Negative Correlation between Brain Glutathione Level and Negative Symptoms in Schizophrenia: A 3T 1H-MRS Study

Background Glutathione (GSH), a major intracellular antioxidant, plays a role in NMDA receptor-mediated neurotransmission, which is involved in the pathophysiology of schizophrenia. In the present study, we aimed to investigate whether GSH levels are altered in the posterior medial frontal cortex of schizophrenic patients. Furthermore, we examined correlations between GSH levels and clinical variables in patients. Methods and Findings Twenty schizophrenia patients and 16 age- and gender-matched normal controls were enrolled to examine the levels of GSH in the posterior medial frontal cortex by using 3T SIGNA EXCITE 1H-MRS with the spectral editing technique, MEGA-PRESS. Clinical variables of patients were assessed by the Global Assessment of Functioning (GAF), Scale for the Assessment of Negative Symptoms (SANS), Brief Psychiatric Rating Scale (BPRS), Drug-Induced Extra-Pyramidal Symptoms Scale (DIEPSS), and five cognitive performance tests (Word Fluency Test, Stroop Test, Trail Making Test, Wisconsin Card Sorting Test and Digit Span Distractibility Test). Levels of GSH in the posterior medial frontal cortex of schizophrenic patients were not different from those of normal controls. However, we found a significant negative correlation between GSH levels and the severity of negative symptoms (SANS total score and negative symptom subscore on BPRS) in patients.

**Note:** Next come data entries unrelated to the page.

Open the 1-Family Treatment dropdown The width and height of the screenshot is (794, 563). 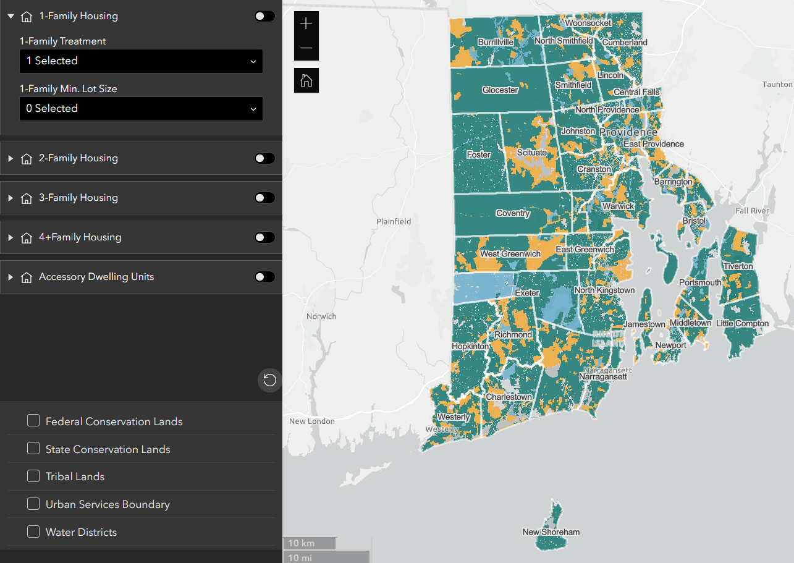tap(141, 61)
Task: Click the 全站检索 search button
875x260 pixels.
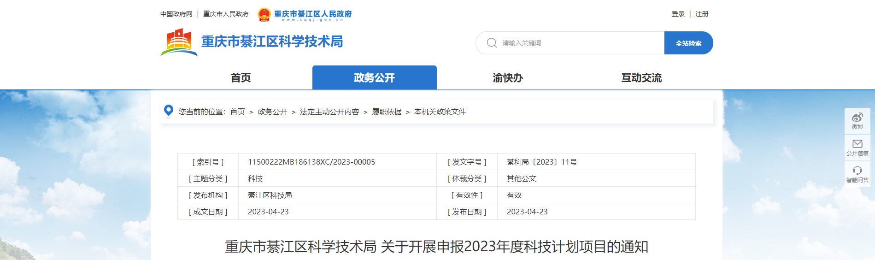Action: 688,43
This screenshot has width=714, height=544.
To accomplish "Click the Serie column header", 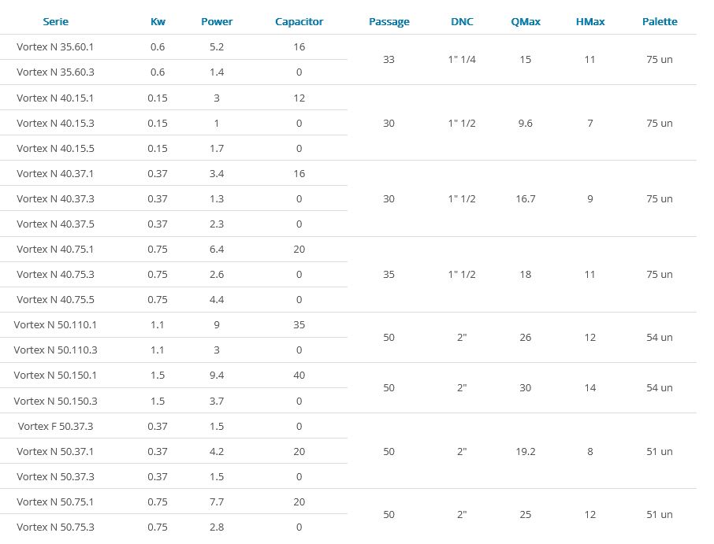I will tap(55, 21).
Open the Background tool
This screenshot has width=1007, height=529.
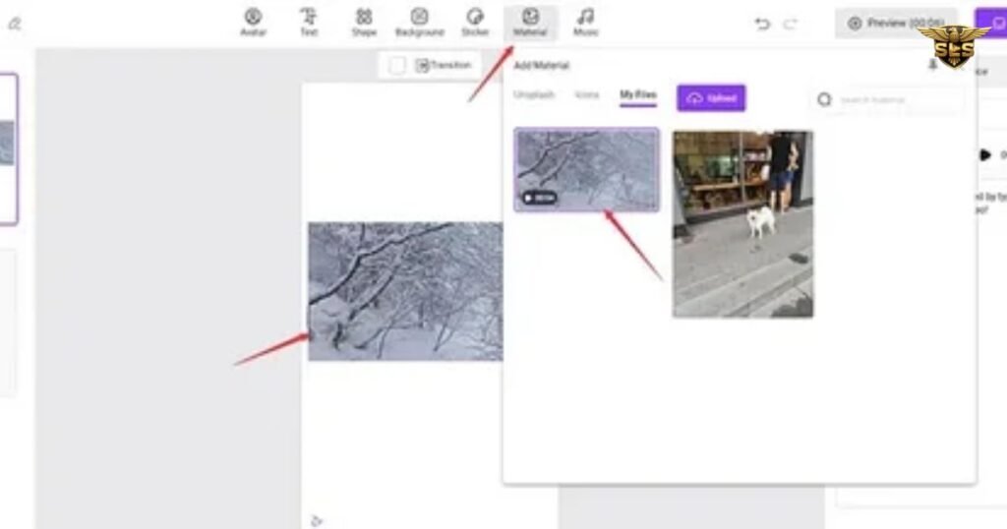tap(420, 22)
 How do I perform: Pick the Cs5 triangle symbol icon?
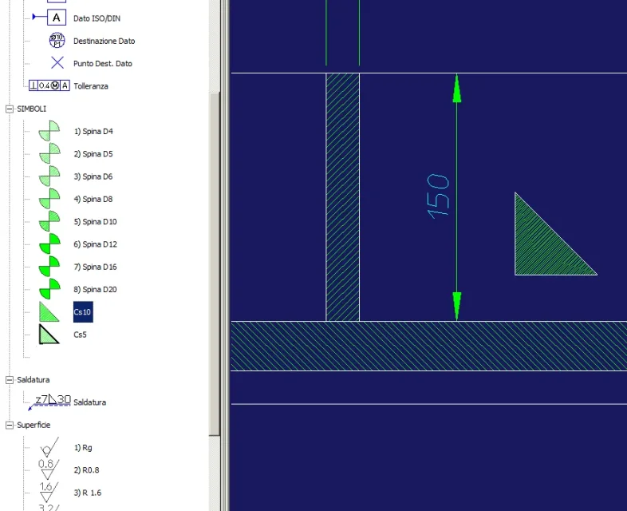49,334
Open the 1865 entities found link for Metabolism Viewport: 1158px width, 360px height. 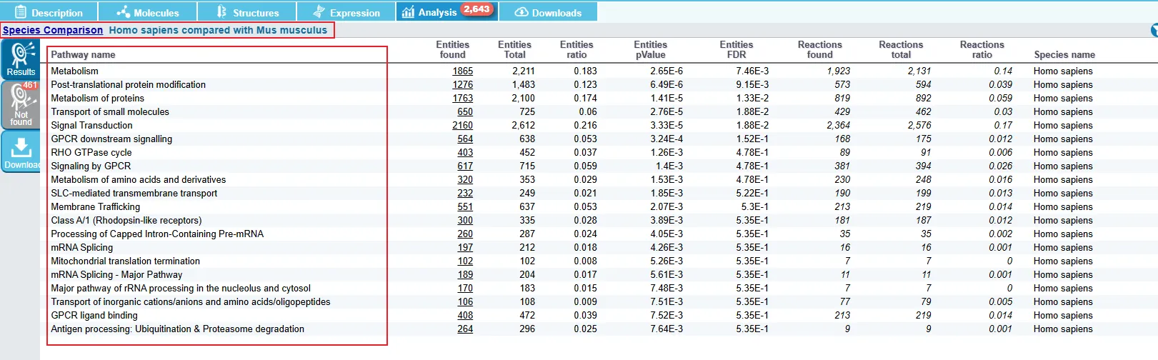(x=462, y=71)
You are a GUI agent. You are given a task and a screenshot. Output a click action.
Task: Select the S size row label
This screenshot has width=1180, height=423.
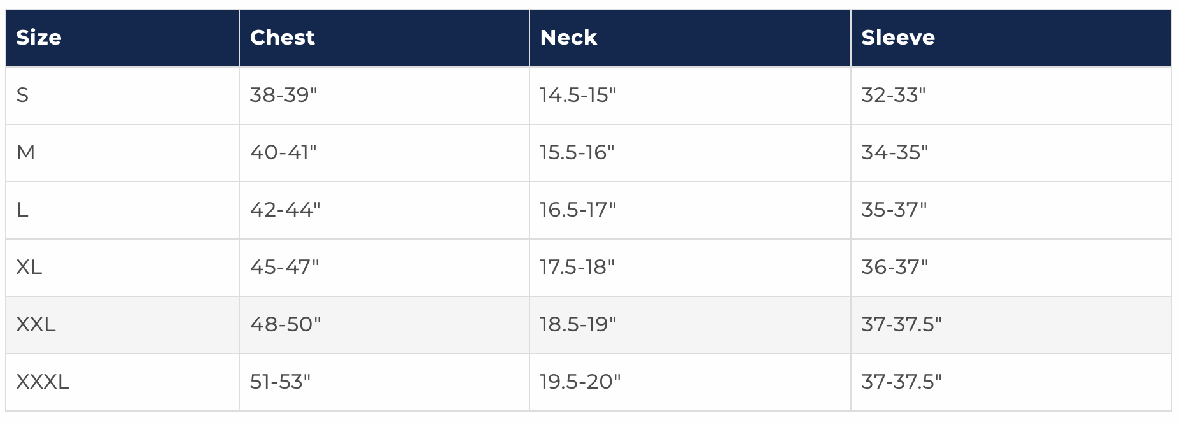click(x=23, y=96)
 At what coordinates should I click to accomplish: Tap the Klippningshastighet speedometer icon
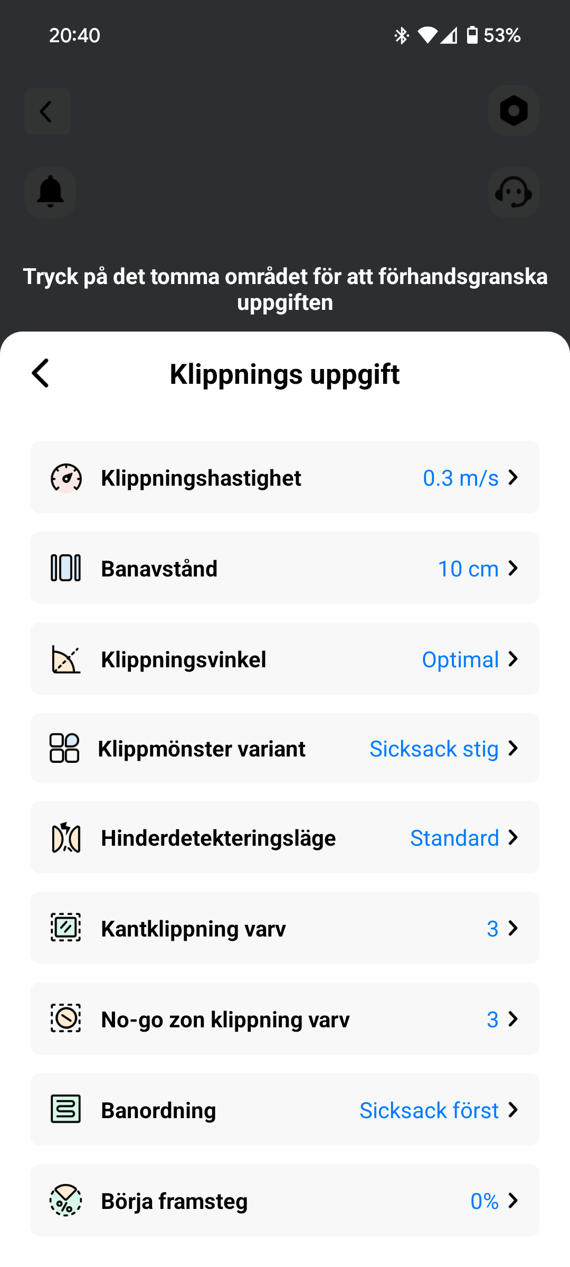(x=66, y=478)
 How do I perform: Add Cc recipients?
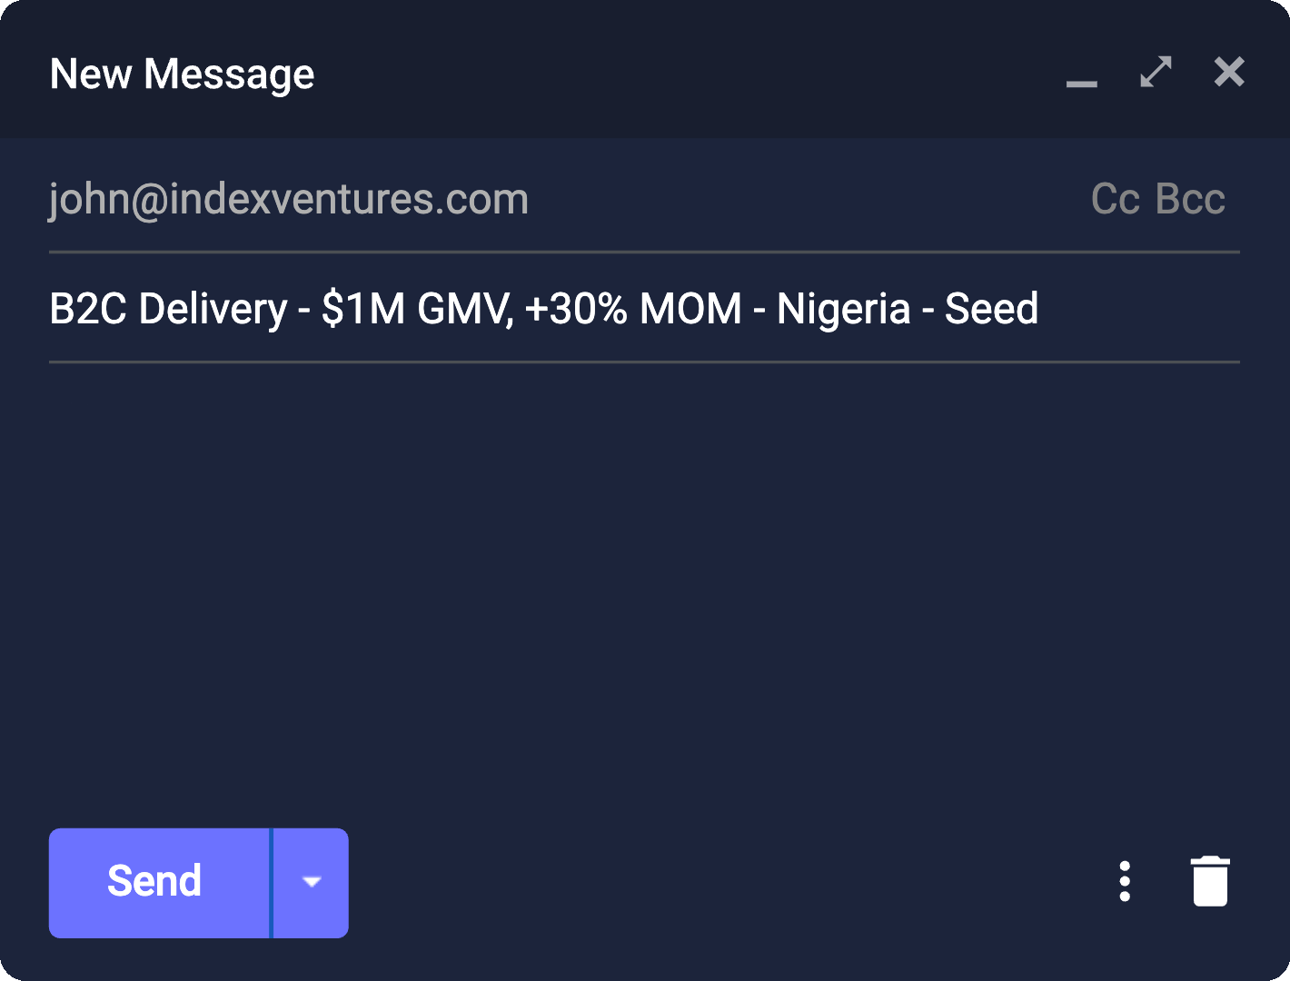1115,199
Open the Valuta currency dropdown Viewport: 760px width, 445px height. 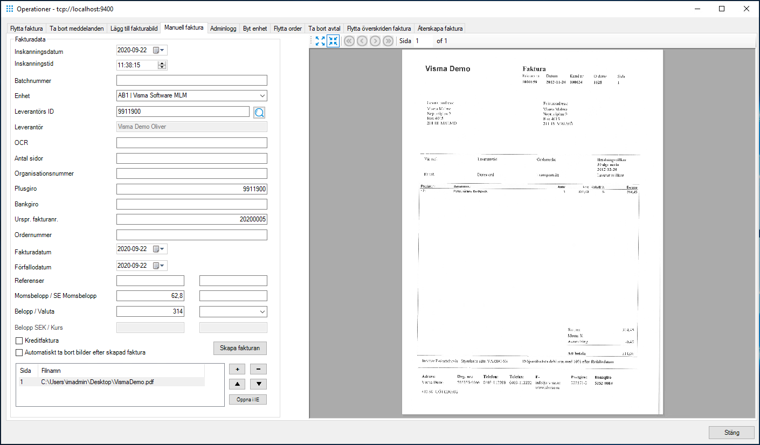click(262, 311)
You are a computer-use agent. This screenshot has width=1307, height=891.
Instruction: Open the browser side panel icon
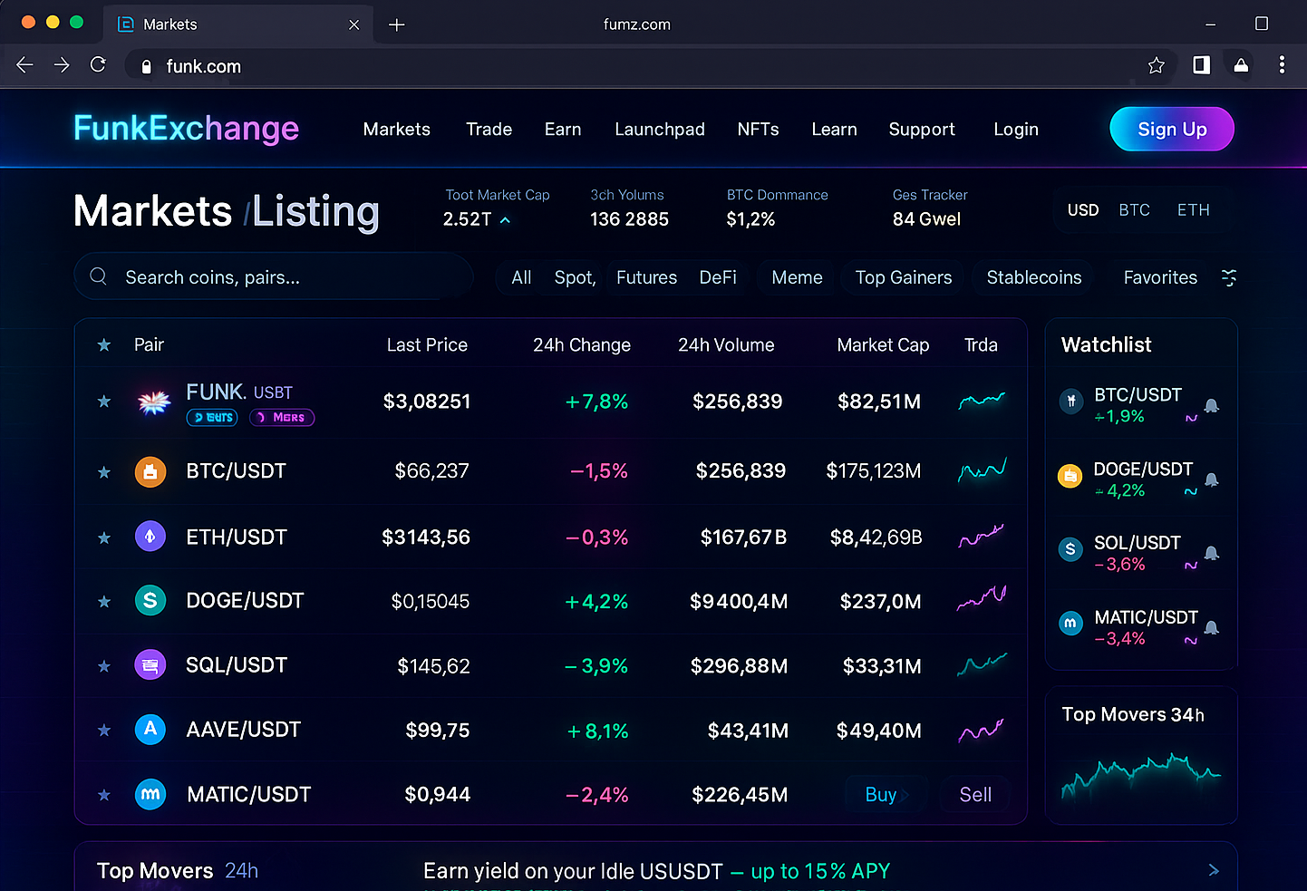[x=1201, y=65]
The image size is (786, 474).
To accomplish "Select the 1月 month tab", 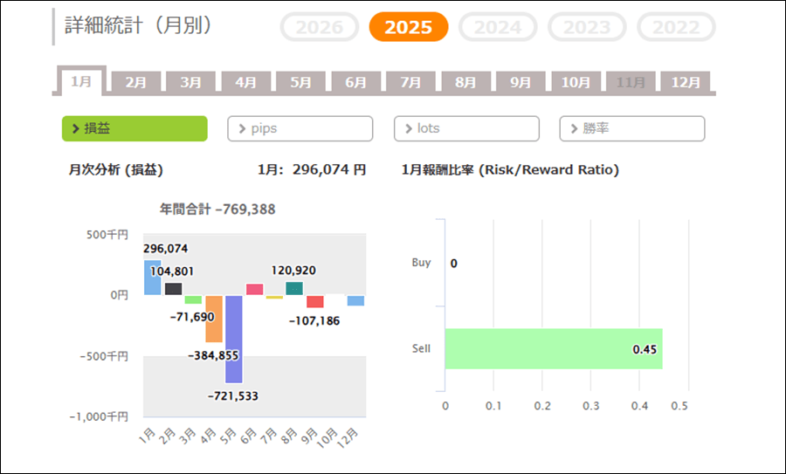I will coord(81,81).
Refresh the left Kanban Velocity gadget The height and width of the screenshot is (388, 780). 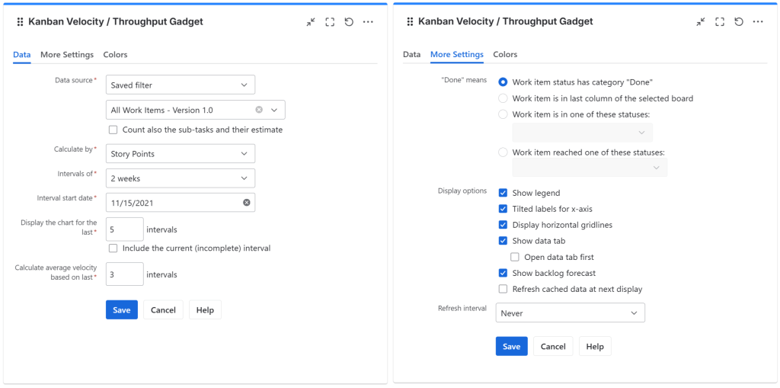349,22
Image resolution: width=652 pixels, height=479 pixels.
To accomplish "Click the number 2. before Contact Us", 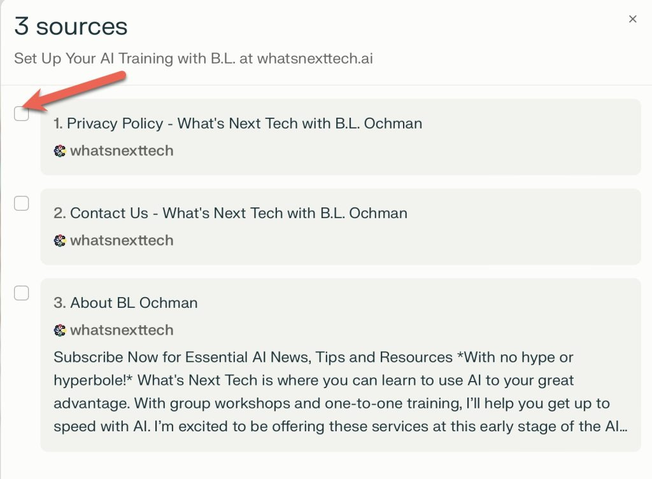I will pyautogui.click(x=60, y=213).
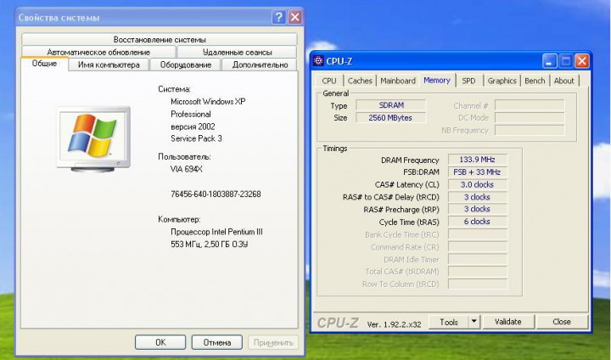Open the Tools dropdown arrow
This screenshot has width=611, height=360.
coord(474,322)
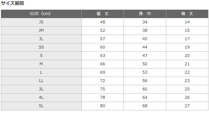Screen dimensions: 209x117
Task: Select the 身巾 column header
Action: (x=145, y=14)
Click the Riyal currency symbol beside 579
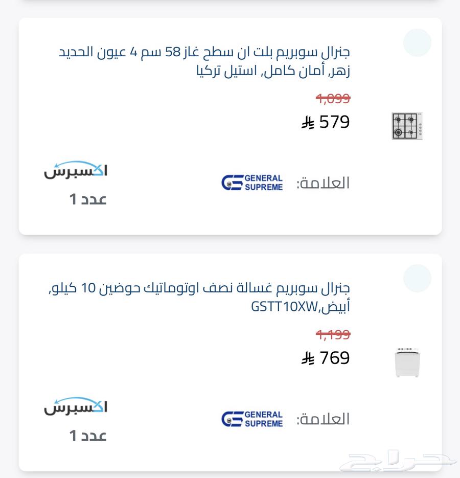The image size is (460, 478). [308, 123]
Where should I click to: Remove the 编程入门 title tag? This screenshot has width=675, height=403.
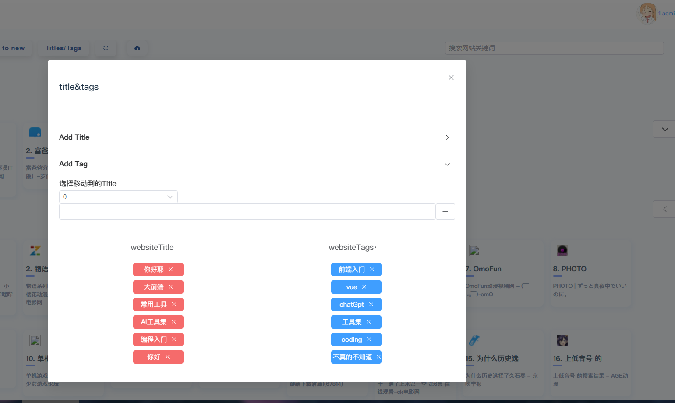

There were no correlations between brain GSH levels and scores on any cognitive performance test except Trail Making Test part A. Conclusion These results suggest that GSH levels in the posterior medial frontal cortex may be related to negative symptoms in schizophrenic patients. Therefore, agents that increase GSH levels in the brain could be potential therapeutic drugs for negative symptoms in schizophrenia.